§ Exercises to complete:
1. According to the documentation page below, which tool was used to automatically generate the ORM models for the database tables?
2. Reproduce the documentation page below, starting with "File metadata and" and going on through "documentation and tutorials.", and rename "Object Relational Mapper" to "object-relational mapping tool" throughout that span.

Skip to content

Latest commit

 

History

History
632 lines (453 loc) · 286 KB

sqlalchemy.rst

File metadata and controls

632 lines (453 loc) · 286 KB

ispyb.sqlalchemy

SQLAlchemy is a Python SQL toolkit and Object Relational Mapper that is used to provide access to the ISPyB database with the full power and flexibility of SQL. For a more general introduction to SQLAlchemy, see the official reference documentation and tutorials.

ORM models for all database tables have been automatically generated using sqlacodegen and are available inside the ispyb.sqlalchemy module.

Connecting to the database

First obtain the database connection URL by calling ispyb.sqlalchemy.url(), passing either the path to a config file or a Python dictionary containing the database credentials. If credentials=None then the function will look for a credentials file pointed to by the ISPYB_CREDENTIALS environment variable.

Example credentials file:

[ispyb_sqlalchemy]
username = user
password = password
host = localhost
port = 3306
database = ispyb_build

Example credentials dictionary:

{
   "username": "user",
   "password": "password",
   "host": "localhost",
   "port": 3306,
   "database": "ispyb",
}
import ispyb.sqlalchemy

credentials = "/dls_sw/dasc/mariadb/credentials/ispyb.cfg"
url = ispyb.sqlalchemy.url(credentials)

§ Data provided:
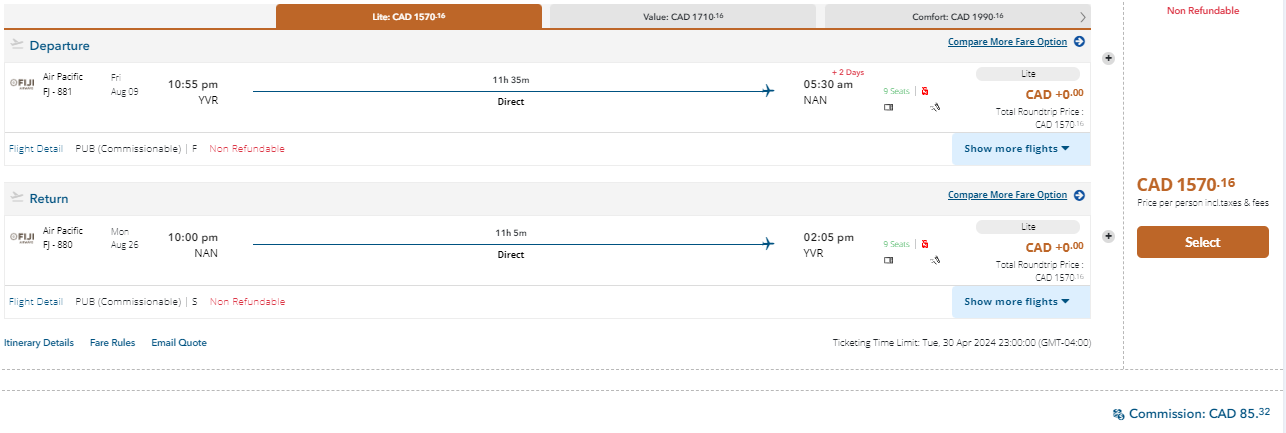Click the plus icon beside departure flight
The image size is (1286, 433).
[x=1107, y=58]
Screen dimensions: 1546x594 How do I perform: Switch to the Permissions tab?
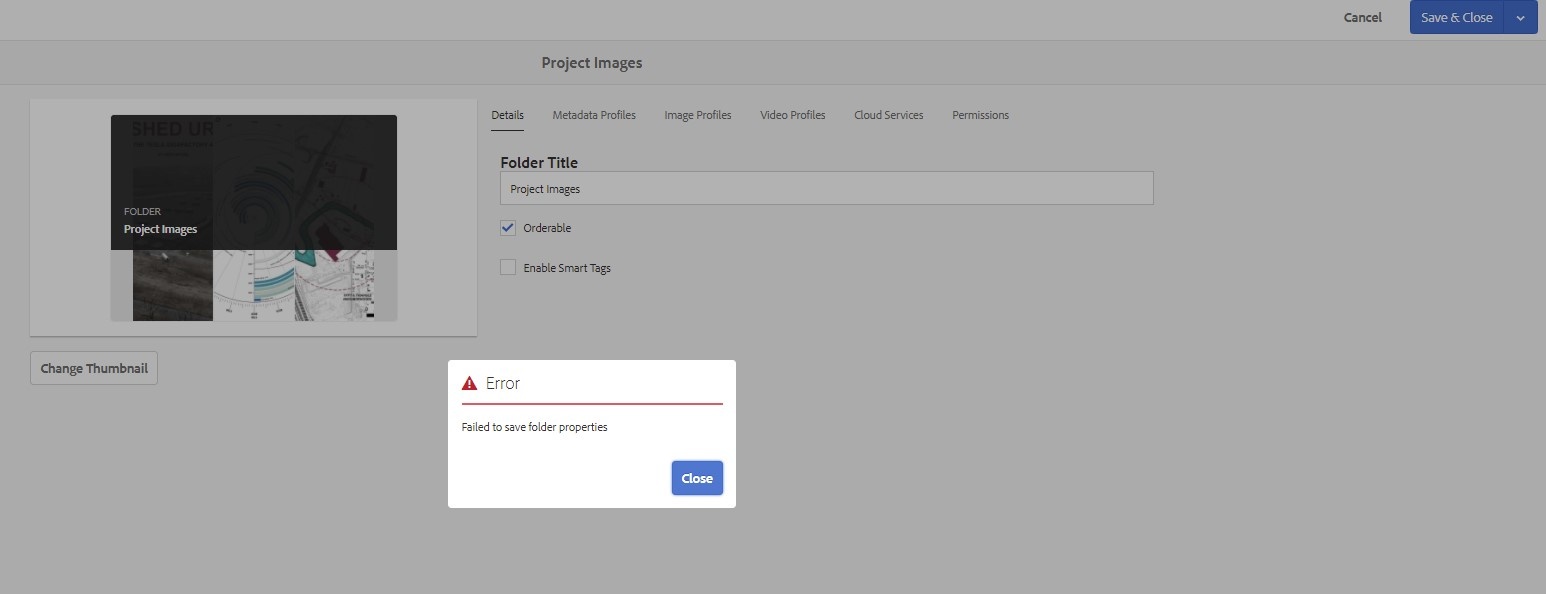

§ Responses:
1. sqlacodegen

2.
File metadata and controls

632 lines (453 loc) · 286 KB

ispyb.sqlalchemy

SQLAlchemy is a Python SQL toolkit and object-relational mapping tool that is used to provide access to the ISPyB database with the full power and flexibility of SQL. For a more general introduction to SQLAlchemy, see the official reference documentation and tutorials.